**TASK PROMPT:**
Scan the material for the word "Click", and copy each line where it shows up.
[Opening RECORD EXCERPTS section]
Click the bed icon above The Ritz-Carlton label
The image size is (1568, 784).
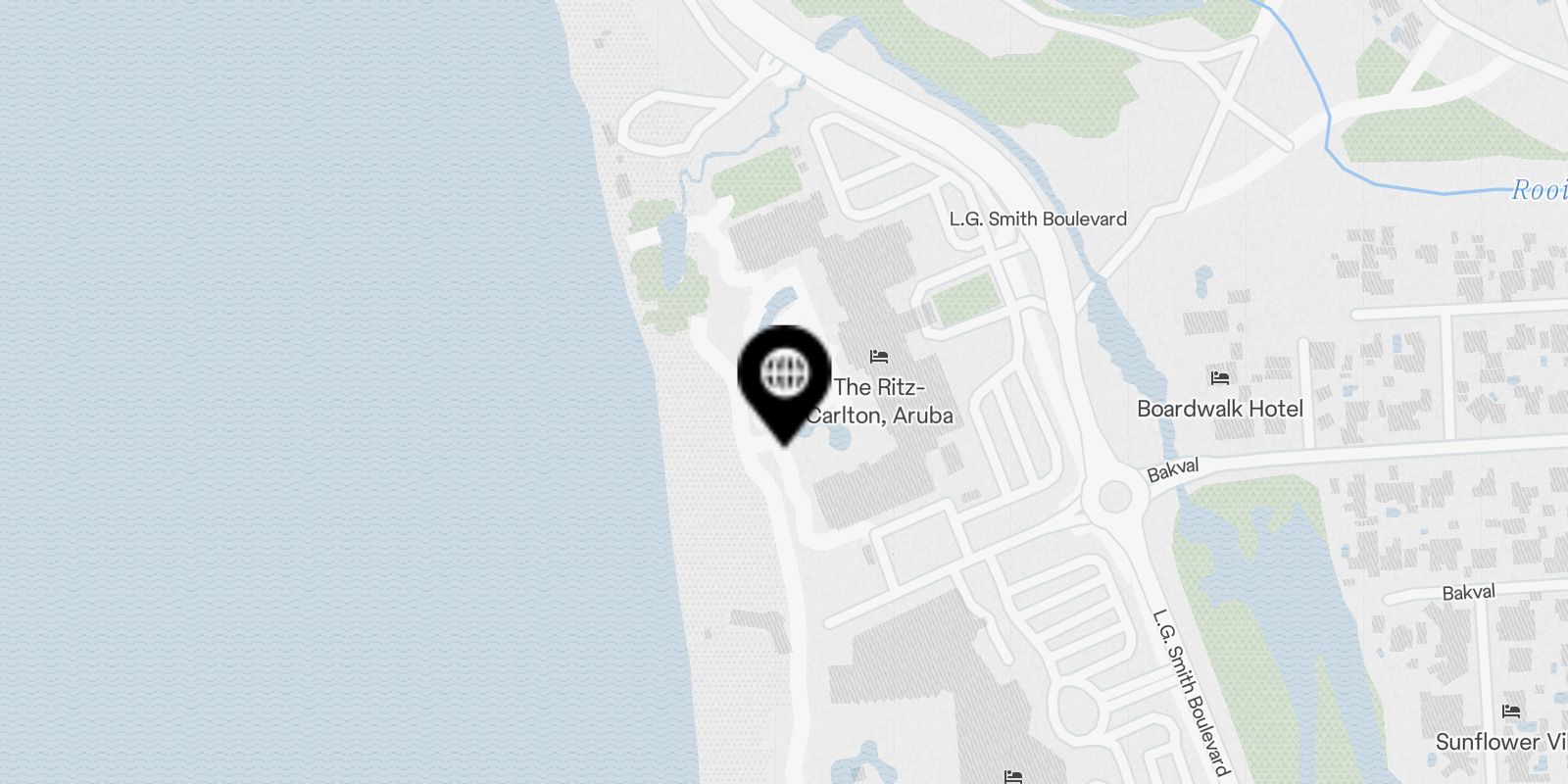coord(879,357)
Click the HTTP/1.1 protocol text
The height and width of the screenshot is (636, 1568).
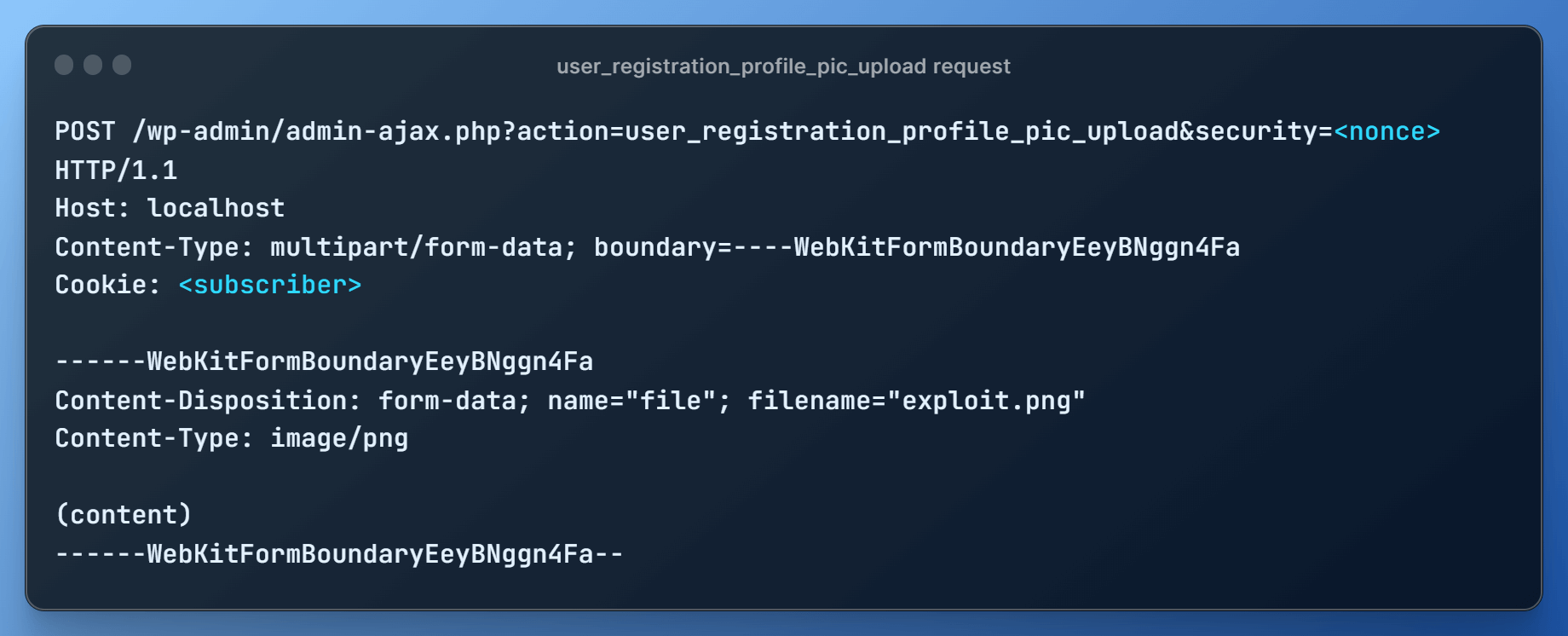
[Closing RECORD EXCERPTS section]
**SOLVED EXERCISE:**
Click the bed icon above The Ritz-Carlton label
Click the HTTP/1.1 protocol text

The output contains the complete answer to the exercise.